# Work to be completed
Write only the number of lines in the entries below that contain the string "computer".

[Stored data entries]
^^^^^^^^

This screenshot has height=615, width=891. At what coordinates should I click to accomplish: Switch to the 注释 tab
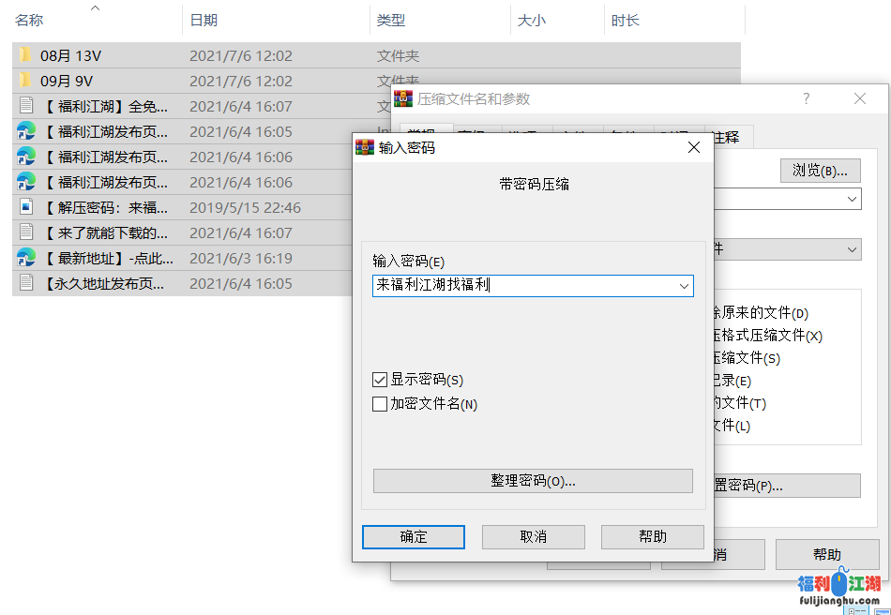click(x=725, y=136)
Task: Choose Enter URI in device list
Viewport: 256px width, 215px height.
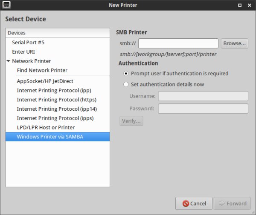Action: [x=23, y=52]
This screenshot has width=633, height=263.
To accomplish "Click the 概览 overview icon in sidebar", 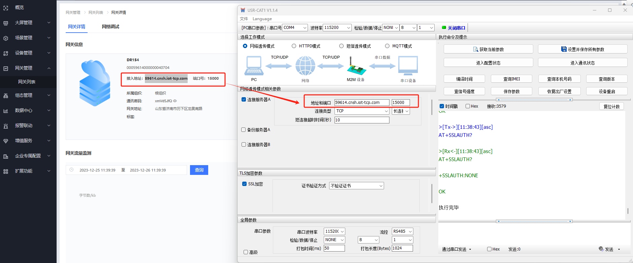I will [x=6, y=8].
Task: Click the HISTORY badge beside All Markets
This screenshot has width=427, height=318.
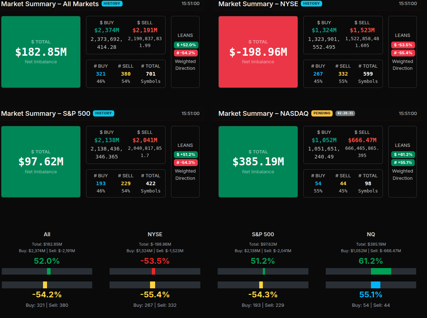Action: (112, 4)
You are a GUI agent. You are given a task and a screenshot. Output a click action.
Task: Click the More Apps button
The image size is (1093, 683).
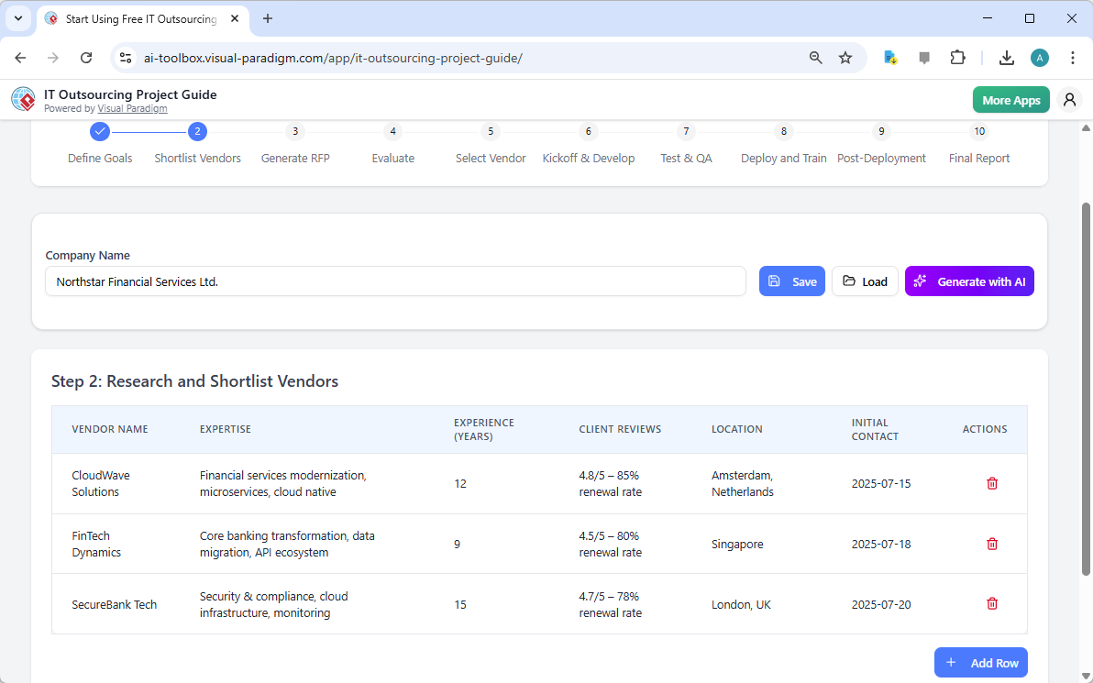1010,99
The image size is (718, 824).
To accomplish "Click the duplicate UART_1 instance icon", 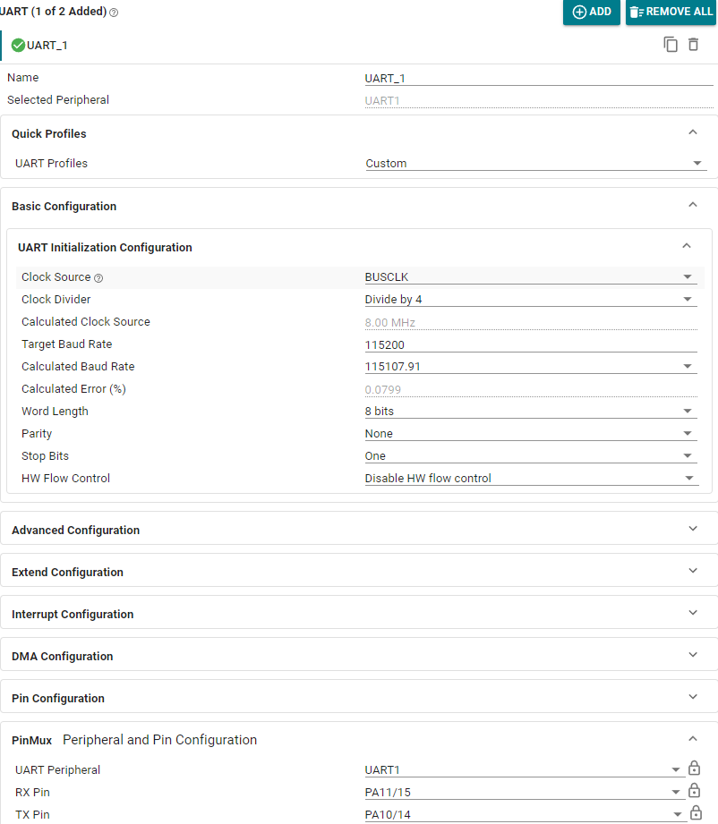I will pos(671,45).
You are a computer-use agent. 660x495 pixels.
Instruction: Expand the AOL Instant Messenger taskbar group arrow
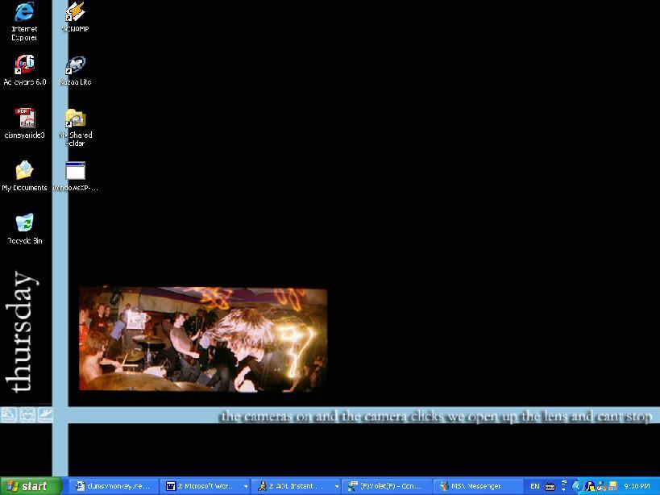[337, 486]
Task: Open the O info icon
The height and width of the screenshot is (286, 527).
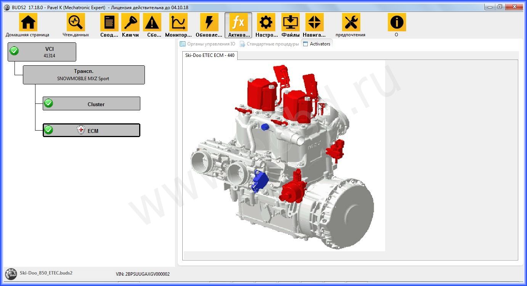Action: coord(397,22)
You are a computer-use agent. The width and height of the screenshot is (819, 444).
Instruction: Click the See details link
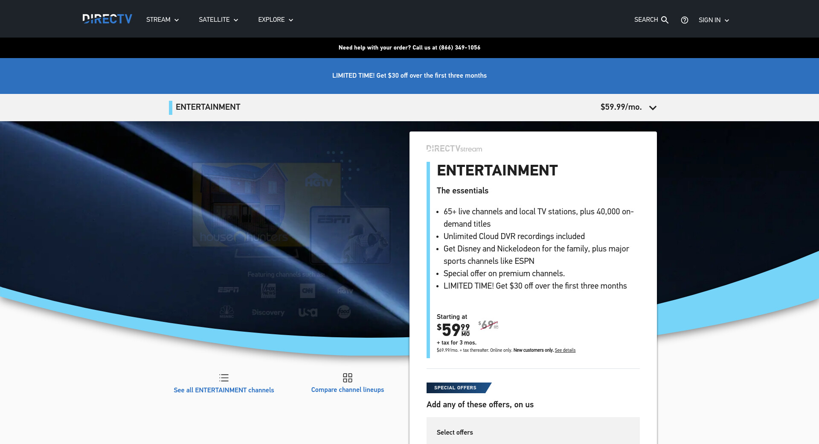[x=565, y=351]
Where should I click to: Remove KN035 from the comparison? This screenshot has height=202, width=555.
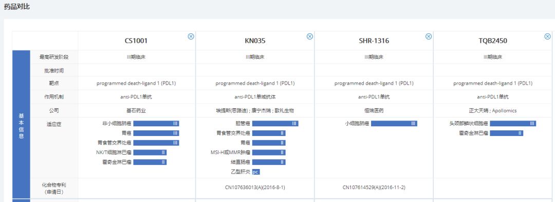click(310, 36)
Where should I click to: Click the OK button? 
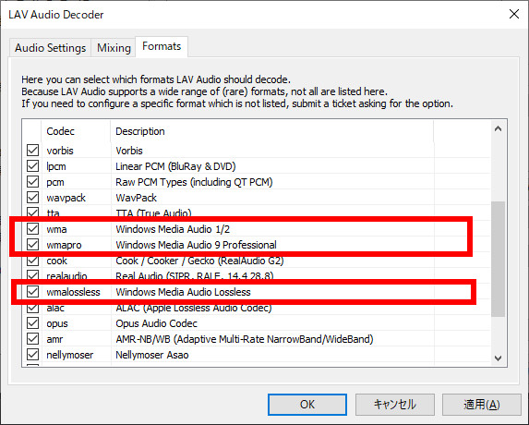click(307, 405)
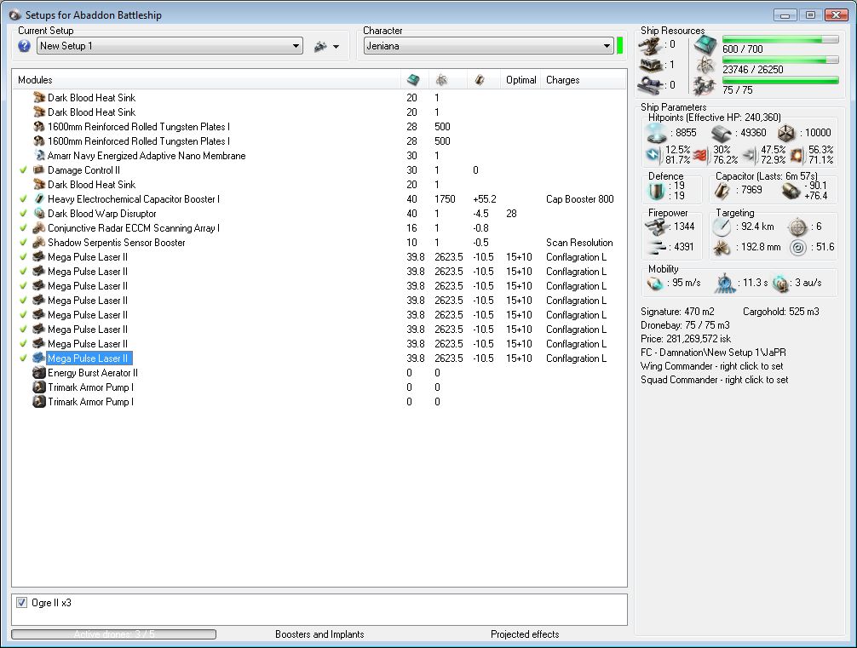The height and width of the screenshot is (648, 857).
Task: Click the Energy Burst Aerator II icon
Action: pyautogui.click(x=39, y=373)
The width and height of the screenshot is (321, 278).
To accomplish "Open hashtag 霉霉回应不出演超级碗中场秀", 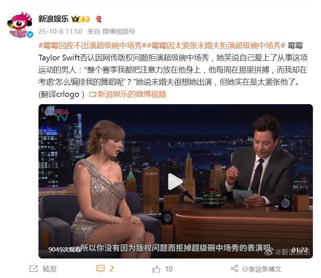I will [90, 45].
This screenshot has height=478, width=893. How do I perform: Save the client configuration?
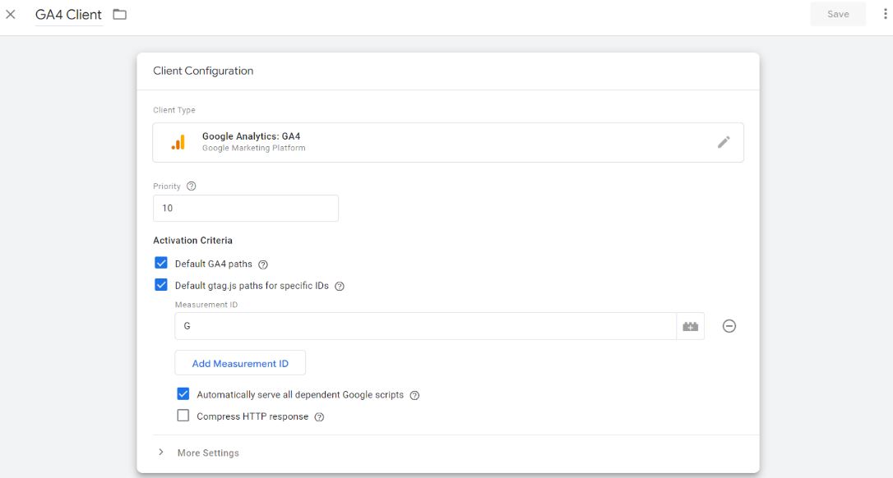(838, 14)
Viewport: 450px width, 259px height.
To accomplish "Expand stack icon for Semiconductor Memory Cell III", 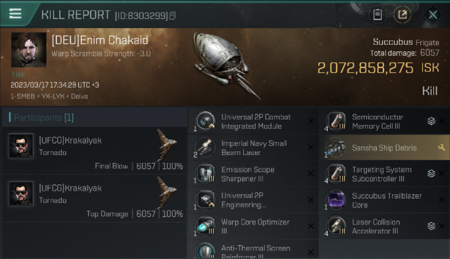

^^^^^^^^

# Solution for this task
2